と星が引き合う力を、孤独と孤独が引き合っていると言ったのは、谷川俊太郎です。地球が回っているのに、自身の表面から何もはがれてゆかないのは、たしかに引力というさびしさによるものなのかもしれません。生きるということは、大地に引っ張り続けられることです。この句の視線はあきらかに、大空を見上げるものではなく、地球を側面から、あるいは鳥の目で見下ろしています。このような乾いた視線を、ためらいもなく作品に提示できるのは、俳句だからの事のような気がします。どんな世界を描いていても、有無を言わさず言葉を切り落としてしまう俳句だからこそ、可能なのではないでしょうか。

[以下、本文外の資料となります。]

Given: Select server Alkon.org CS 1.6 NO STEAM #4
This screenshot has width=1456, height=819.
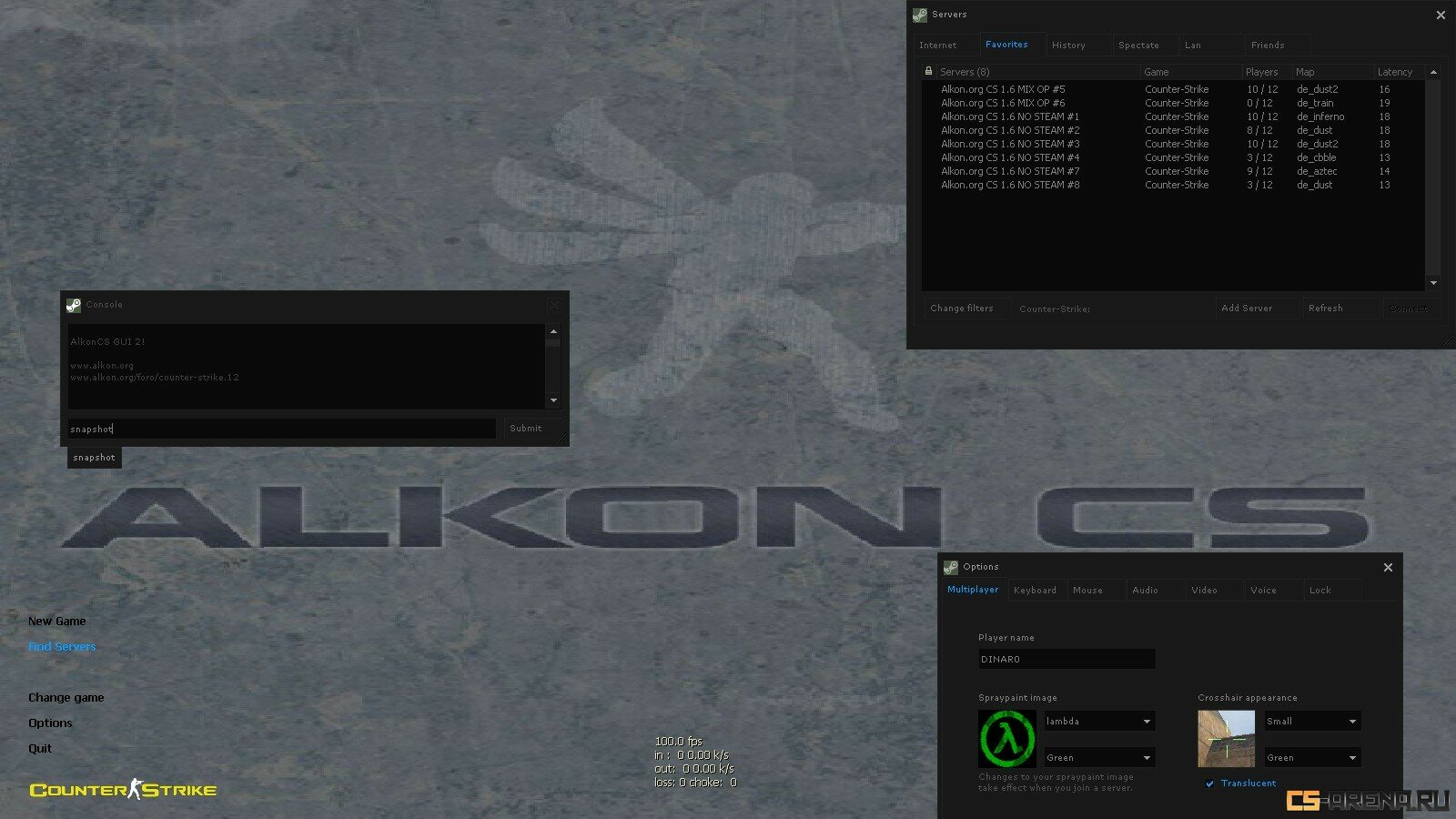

詠まれている空間の大きさにもかかわらず、わたしはこの句に、なぜかミニチュアの、部屋の中に作られた宇宙のような印象を持ちます。目の前に広がる空間に、地球が浮かび、ガラガラ音をたてながら回っています。目を近づければ、細かな町並みが通っており、しがみつくようにして小さな人々が歩いています。むろん部屋の外は冬。窓をあければ、地球全体に北風が吹き込みます。『生と死の歳時記』(1999・法研)所載。(松下育男)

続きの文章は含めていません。